The list of available redshifts can be found here: UCHUU Snapshot Redshift correspondences

We can also select several redshifts:


                        halos = all_halos.where((col('redshift') == 1.54) | (col('redshift') == 0.49))

Or even a range of redshits:


                        halos = all_halos.where((col('redshift') < 1.54) & (col('redshift') > 0.49))

If you are familiar with SQL you can also express the condition as a SQL predicate:


                        halos = all_halos.where('redshift > 0.10 and redshift < 0.50')

Select HOST halos for Z=0 (redshift=0) in the Mvir range cmass_min - cmass_max


                        cmass_min = 2.00e15
                        cmass_max = 2.03e15
                         
                        hosts = all_halos.where((col('redshift') == 0.49)
                        & (col('pid') == -1)
                        & (col('Mvir') > cmass_min)
                        & (col('Mvir') < cmass_max))
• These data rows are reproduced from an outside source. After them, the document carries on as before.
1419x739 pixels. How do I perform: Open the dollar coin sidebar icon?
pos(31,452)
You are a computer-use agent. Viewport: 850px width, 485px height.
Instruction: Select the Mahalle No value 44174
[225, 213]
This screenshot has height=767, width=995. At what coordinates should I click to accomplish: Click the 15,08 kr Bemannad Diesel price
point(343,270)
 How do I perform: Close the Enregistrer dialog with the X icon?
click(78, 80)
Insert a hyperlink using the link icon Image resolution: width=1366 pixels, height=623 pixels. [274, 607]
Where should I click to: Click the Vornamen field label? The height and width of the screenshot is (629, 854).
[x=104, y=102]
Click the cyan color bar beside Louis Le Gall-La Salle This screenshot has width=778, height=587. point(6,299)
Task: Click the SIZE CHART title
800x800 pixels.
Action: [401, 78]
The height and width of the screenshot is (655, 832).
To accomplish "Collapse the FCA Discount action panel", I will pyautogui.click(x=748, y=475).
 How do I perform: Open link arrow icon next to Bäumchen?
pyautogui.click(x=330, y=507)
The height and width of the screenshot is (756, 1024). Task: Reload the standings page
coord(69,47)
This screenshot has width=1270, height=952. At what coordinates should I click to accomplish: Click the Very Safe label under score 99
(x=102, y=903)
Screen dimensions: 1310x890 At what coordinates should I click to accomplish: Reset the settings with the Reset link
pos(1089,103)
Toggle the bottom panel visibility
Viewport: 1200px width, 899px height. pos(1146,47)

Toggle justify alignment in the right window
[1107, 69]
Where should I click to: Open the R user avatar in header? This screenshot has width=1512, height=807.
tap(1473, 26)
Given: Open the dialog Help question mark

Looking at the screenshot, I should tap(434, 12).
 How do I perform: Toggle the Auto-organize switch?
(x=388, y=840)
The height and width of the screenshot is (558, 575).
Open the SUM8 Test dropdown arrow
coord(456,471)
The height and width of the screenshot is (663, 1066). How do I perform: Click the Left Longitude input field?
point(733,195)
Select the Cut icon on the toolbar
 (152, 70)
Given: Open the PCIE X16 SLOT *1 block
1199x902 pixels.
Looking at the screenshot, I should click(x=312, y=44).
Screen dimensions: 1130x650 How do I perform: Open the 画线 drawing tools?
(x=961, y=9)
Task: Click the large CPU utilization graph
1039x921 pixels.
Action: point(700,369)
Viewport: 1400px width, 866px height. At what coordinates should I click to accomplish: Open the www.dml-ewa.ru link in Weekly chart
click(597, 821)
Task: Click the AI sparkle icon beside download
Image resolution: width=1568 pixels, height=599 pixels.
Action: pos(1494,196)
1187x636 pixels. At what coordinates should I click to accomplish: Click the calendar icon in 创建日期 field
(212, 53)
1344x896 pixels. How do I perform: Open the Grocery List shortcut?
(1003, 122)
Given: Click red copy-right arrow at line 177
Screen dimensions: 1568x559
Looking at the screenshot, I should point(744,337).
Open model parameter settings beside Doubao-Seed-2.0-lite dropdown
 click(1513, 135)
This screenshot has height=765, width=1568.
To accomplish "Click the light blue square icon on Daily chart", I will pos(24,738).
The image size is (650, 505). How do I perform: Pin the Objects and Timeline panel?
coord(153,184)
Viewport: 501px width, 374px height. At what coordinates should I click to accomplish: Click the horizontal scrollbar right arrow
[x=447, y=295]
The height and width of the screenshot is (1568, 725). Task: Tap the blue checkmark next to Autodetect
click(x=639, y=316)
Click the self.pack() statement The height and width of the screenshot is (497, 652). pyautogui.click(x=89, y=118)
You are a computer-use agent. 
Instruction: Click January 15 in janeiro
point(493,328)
In the most generic case, we can even restrict the halos selected indicating additional conditions they must fullfil and selecting just part of the columns of the dataframe, including additional computed ones and taking just a random sample of the halos:


                        halos = (all_halos.where((col('redshift') == 1.54)
                        & (col('pid') == -1)
                        & (col('Mvir') > 1.0e14)
                        & (col('Mvir') < 1.3e14)
                        & (col('Xoff')/col('Rvir') < 0.05)
                        & (col('Spin') < 0.03))
                        .select('id', 'x', 'y', 'z', 'vx', 'vy', 'vz', 'Mvir', 'Rvir', expr('Rvir/Rs_Klypin'))
                        .sample(0.08))

Count the number of halos we have selected:


                        %%time
                        halos.count()

CPU times: user 5 ms, sys: 1.21 ms, total: 6.21 ms
Wall time: 26 s
31
Show two of the halos in our selection (keep in mind that it will have to compute the additional columns so this will take some time):


                        %%time
                        halos.show(2)

+--------------+------------------+-------+-------+------+------+-------+--------+-------+------------------+
|            id|                 x|      y|      z|    vx|    vy|     vz|    Mvir|   Rvir|(Rvir / Rs_Klypin)|
+--------------+------------------+-------+-------+------+------+-------+--------+-------+------------------+
| 4226292660622|2.8652900000000003|623.168|388.151|-41.45|-352.1|-256.26|1.013E14| 1140.7|  6.73086568361922|
|81020308687922|           563.068|1758.17|1832.21|-13.99| 91.62| -99.75|1.135E14|1184.58|  6.28584467132214|
+--------------+------------------+-------+-------+------+------+-------+--------+-------+------------------+
only showing top 2 rows

CPU times: user 6.52 ms, sys: 1.64 ms, total: 8.16 ms
Wall time: 37.4 s

Data analysis

To get inspiration about how to process the data and do some actual computations you can look at the computing_subhalo_clusters.ipynb notebook.

Saving the results

In case you want to save the resulting dataframe you use:


                        halos.write.parquet('halos')

Parquet is the recommended format to save data.
You can later load again the dataframe from the stored data simply executing:


                        halos = spark.read.parquet('halos')

The results will be stored in HDFS.

You can download them to your HOME directory and from there transfer them by SCP to your PC (just keep in mind that the size of the resulting dataframe is reasonable for this):
hdfs dfs -get hosts
If you prefer, you can also save the results using less efficient formats like CSV or JSON.


                        halos.write.csv('halos-csv')


                        halos.write.json('halos-json')

Work in queue

To submit a queued job you should connect to Uchuu using SSH, using Jupyter will allow you to only use Dynamic jobs.